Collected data
====

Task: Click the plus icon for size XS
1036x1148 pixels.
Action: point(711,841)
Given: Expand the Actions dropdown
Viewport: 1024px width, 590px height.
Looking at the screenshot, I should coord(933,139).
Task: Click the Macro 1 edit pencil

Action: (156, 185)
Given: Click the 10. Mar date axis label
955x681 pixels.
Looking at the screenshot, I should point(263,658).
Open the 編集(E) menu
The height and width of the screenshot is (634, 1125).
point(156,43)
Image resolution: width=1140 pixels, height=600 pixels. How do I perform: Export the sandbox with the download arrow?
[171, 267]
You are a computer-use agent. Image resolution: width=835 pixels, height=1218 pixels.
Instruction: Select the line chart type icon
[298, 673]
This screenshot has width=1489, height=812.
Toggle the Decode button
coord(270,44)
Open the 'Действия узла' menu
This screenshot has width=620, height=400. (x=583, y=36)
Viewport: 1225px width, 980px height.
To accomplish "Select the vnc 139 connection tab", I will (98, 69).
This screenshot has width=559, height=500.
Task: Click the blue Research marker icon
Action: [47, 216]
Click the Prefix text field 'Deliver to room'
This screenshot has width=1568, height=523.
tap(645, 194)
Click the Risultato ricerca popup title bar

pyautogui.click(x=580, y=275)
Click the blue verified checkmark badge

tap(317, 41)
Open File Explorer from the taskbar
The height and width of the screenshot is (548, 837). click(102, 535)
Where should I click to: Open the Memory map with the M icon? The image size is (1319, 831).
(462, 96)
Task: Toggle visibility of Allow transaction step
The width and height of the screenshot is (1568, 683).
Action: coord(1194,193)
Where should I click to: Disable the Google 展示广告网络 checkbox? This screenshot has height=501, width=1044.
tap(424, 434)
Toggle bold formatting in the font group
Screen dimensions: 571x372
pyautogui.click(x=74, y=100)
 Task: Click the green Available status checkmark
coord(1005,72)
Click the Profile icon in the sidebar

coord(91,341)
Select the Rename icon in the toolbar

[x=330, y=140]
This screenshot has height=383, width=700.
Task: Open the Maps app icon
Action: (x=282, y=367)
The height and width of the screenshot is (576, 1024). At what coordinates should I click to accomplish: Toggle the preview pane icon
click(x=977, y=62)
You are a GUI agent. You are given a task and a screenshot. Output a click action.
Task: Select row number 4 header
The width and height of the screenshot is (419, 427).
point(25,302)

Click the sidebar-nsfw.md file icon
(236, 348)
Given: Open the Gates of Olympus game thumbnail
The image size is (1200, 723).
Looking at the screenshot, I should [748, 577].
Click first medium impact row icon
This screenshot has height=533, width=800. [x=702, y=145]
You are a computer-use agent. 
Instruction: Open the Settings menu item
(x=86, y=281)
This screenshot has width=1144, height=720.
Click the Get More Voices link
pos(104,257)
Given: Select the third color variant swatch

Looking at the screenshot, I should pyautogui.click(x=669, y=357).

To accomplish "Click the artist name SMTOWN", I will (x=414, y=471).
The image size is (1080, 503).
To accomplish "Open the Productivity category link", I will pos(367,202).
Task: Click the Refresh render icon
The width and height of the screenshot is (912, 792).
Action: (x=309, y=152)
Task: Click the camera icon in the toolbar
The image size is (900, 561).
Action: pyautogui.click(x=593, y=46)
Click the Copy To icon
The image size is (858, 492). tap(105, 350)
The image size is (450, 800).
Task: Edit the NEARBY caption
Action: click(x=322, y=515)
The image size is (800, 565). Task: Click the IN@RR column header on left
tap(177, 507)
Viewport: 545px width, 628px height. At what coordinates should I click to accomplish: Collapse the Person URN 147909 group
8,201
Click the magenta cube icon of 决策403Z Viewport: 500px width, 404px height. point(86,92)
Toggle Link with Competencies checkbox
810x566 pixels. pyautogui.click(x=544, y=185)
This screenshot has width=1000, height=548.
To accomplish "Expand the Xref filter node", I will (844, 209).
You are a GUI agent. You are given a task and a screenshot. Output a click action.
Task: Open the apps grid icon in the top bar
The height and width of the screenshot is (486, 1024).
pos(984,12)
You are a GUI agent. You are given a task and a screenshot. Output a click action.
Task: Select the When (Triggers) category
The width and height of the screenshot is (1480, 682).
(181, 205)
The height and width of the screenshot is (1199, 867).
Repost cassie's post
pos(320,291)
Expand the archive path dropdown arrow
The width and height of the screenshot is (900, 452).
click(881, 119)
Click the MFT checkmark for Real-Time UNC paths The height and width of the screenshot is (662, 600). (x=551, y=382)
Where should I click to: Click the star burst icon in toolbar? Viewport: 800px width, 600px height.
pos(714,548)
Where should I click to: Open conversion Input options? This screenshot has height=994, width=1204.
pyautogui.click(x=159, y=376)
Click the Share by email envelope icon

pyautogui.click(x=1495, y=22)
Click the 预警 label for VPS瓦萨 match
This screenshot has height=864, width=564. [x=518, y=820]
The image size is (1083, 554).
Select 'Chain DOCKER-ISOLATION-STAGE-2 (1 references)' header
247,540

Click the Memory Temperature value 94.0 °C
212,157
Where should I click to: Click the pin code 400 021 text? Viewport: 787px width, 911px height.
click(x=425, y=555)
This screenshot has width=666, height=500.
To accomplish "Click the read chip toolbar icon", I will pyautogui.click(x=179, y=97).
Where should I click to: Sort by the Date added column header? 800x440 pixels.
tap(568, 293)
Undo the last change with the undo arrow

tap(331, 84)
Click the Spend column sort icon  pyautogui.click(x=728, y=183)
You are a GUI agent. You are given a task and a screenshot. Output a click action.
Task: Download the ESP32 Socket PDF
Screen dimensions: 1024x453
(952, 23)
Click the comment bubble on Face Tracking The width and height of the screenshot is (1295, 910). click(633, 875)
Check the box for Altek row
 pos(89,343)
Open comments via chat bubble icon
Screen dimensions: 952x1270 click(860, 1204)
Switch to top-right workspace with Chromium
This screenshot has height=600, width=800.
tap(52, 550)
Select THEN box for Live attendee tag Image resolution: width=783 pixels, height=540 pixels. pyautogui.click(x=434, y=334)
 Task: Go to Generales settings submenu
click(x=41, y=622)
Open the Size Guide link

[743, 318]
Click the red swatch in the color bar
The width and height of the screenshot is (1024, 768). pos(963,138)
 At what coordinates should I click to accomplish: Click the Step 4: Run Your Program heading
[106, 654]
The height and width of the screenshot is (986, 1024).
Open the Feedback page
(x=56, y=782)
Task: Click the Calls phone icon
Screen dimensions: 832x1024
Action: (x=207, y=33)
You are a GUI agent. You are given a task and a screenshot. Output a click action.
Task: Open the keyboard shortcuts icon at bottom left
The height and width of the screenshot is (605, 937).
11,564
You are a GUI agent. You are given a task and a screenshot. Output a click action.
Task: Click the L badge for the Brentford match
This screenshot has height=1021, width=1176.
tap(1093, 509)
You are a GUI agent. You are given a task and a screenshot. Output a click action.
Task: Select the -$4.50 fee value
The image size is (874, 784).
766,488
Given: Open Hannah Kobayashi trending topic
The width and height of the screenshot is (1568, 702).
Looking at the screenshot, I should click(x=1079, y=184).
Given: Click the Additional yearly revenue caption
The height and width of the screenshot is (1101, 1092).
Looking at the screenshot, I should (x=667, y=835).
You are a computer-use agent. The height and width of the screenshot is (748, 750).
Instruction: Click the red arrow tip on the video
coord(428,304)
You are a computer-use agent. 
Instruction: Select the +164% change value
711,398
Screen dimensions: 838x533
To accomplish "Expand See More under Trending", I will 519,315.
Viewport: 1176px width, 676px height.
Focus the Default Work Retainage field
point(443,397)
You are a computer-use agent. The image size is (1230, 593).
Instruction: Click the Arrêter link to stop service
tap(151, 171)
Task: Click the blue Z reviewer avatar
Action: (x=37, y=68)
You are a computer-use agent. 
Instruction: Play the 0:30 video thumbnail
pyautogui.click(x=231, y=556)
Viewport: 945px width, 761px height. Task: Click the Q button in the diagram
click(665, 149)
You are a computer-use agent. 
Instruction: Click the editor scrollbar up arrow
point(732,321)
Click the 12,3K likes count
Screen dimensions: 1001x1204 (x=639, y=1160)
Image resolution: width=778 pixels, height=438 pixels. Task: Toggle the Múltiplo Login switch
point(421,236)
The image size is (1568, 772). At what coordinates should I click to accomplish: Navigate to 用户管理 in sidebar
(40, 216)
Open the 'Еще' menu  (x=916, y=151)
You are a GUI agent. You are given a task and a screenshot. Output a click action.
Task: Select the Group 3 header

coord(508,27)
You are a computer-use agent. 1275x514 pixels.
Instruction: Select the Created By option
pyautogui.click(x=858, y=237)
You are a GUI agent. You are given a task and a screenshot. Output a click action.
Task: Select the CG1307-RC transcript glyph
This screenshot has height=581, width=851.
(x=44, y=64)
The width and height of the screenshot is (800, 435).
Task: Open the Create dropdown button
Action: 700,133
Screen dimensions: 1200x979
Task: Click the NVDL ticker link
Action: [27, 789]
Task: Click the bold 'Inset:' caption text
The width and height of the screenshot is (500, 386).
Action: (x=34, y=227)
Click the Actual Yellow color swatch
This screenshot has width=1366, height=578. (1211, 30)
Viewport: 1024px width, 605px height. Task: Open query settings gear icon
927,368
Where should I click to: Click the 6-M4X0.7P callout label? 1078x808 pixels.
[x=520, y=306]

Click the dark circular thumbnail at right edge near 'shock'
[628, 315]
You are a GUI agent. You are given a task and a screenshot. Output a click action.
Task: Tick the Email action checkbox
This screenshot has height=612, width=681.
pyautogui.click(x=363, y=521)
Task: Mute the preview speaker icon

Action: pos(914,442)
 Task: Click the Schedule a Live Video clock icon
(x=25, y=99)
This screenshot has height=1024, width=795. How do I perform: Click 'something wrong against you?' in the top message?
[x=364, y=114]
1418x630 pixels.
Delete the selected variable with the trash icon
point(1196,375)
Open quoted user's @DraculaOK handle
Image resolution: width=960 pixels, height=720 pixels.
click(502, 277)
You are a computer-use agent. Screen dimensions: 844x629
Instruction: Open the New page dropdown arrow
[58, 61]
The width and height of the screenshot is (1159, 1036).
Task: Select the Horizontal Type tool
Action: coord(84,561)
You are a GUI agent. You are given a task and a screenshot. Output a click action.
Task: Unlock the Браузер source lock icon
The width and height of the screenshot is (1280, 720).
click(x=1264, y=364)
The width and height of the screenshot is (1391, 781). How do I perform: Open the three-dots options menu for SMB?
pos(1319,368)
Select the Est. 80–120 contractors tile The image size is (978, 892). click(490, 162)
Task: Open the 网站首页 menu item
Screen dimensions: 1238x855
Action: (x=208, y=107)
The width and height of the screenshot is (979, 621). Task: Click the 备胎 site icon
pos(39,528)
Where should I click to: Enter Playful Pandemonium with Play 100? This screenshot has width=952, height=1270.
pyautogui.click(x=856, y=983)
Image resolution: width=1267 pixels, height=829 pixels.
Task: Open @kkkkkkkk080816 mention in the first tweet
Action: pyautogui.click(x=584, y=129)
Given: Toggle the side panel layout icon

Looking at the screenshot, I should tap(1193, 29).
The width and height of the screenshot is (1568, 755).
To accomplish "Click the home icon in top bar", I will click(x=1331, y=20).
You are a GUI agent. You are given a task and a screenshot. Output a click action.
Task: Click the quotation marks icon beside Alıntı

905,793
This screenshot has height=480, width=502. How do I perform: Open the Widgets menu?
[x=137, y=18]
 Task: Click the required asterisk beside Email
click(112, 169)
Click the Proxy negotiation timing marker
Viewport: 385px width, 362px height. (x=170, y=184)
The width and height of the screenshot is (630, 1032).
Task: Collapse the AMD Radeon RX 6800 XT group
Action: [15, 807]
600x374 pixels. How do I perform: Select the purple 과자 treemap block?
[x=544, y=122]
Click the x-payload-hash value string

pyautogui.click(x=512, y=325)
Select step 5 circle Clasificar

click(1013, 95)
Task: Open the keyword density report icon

====

**TASK TO COMPLETE:** Only the number is wanted: how many lines in the entries above contain the string "category"?

**ANSWER AREA:** 2